- [Instructions to follow]:
Your task is to copy each line of the listing that contains the word "screenshot".
── Dataset extract ──
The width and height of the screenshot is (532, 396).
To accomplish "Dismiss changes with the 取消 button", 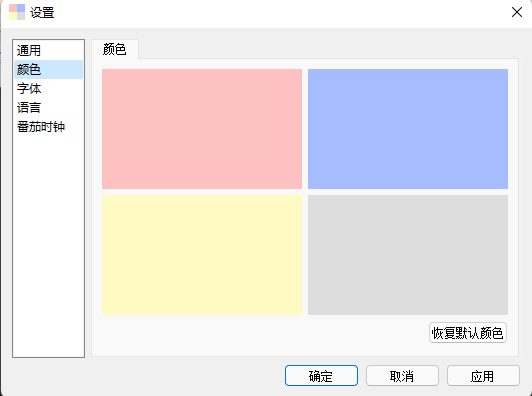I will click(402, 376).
───
── Dataset extract ──
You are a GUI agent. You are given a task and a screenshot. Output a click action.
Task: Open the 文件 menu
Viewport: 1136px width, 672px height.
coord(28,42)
───
- [Final answer]:
The width and height of the screenshot is (532, 396).
You are a GUI agent. You are given a task and a screenshot. Output a click action.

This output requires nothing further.